DATASET ENTRIES ▸

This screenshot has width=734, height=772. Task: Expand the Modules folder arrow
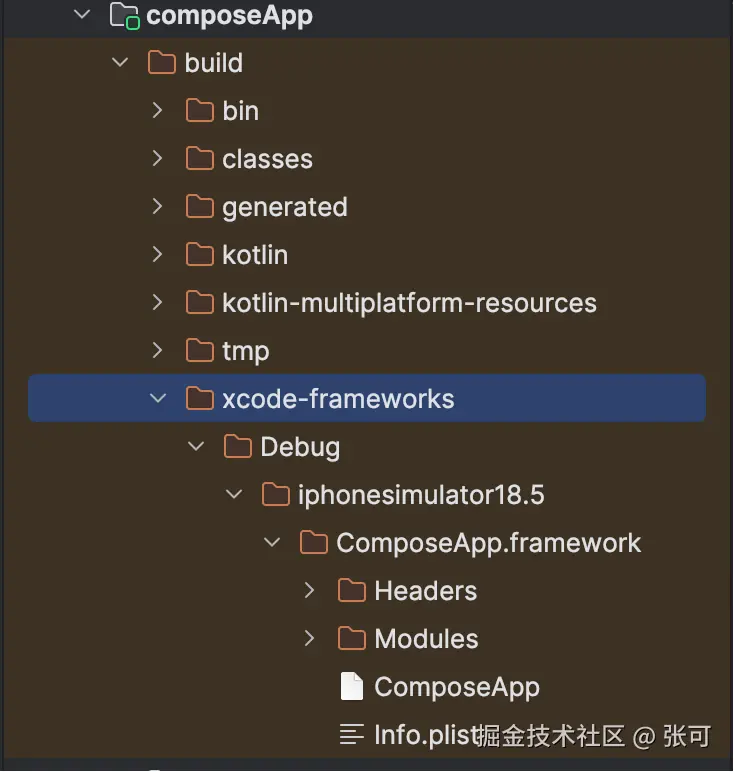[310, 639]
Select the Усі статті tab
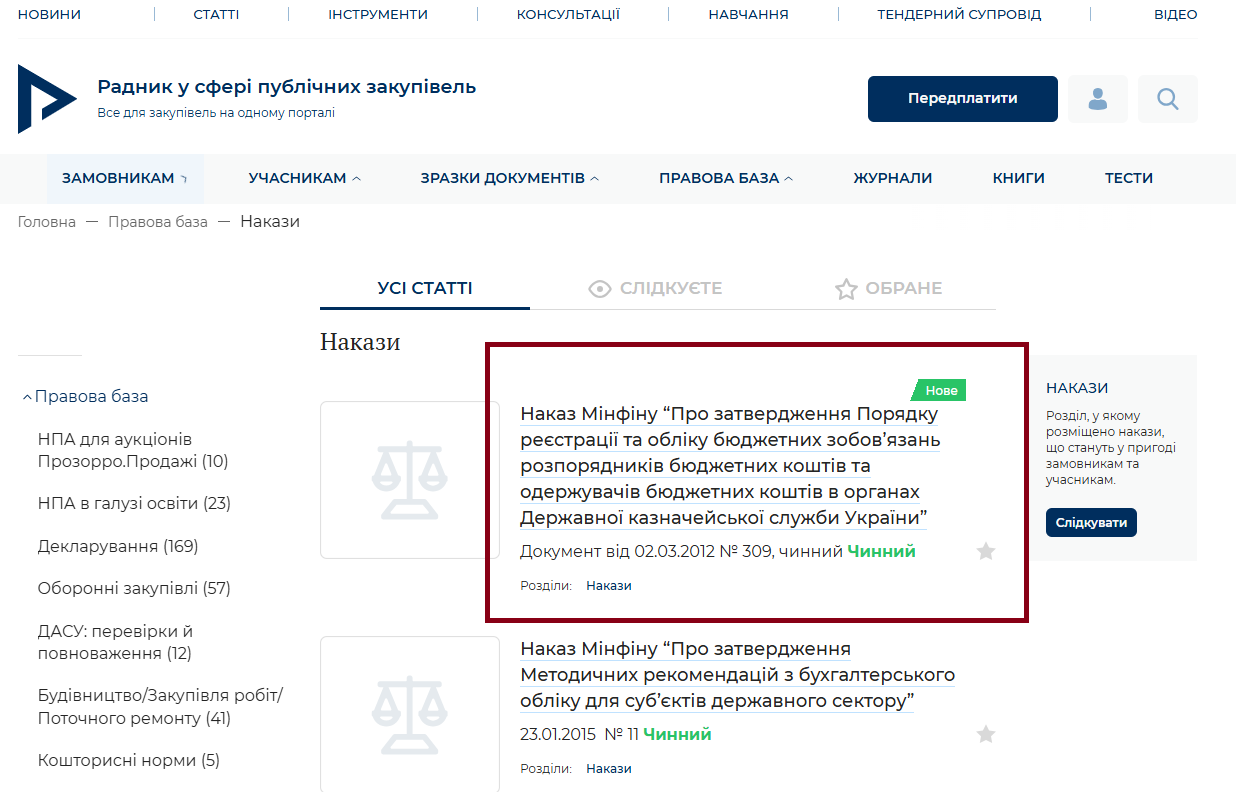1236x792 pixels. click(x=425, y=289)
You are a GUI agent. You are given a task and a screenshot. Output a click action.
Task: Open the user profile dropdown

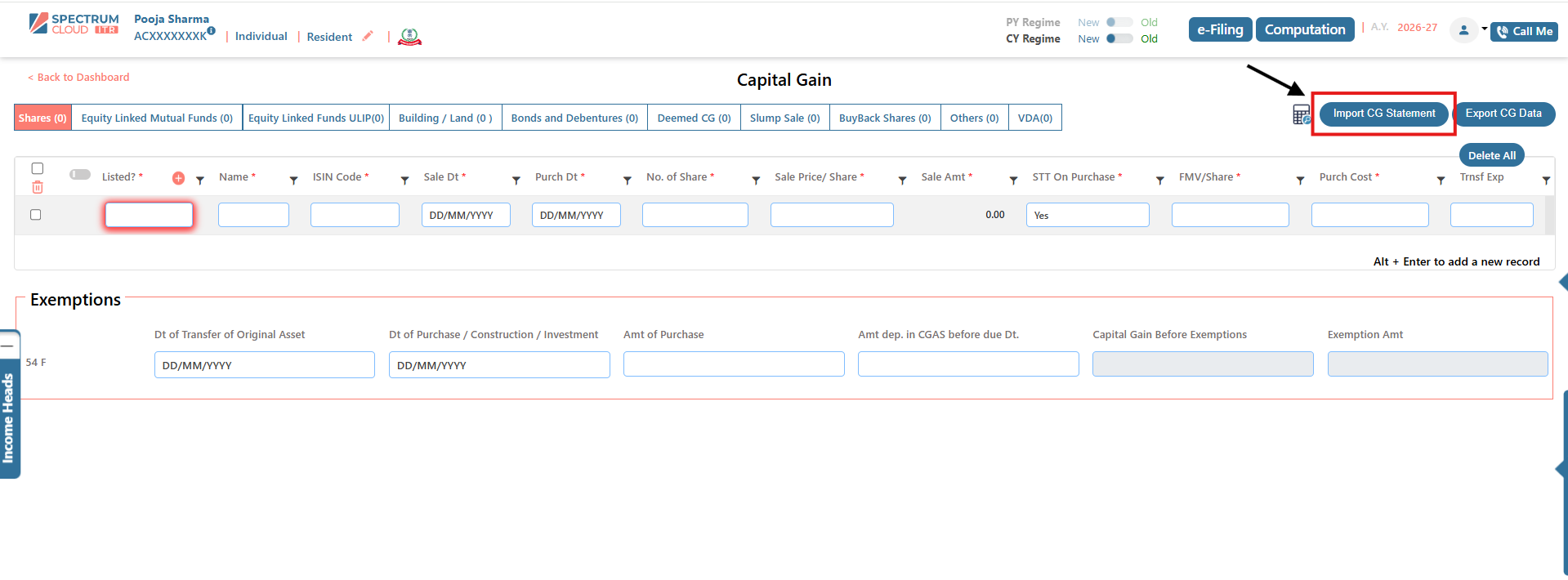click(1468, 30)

WHAT NEEDS TO BE DONE ▸
Copy out the text of all three items above word for word, leaving out the pictures.

RESPONSE ▸
This screenshot has width=734, height=772. Task: Expand the Modules folder arrow
[310, 639]
Select the Усі статті tab
1236x792 pixels. click(x=425, y=289)
You are a GUI agent. You are given a task and a screenshot. Output a click action.
Task: Open the user profile dropdown

click(1468, 30)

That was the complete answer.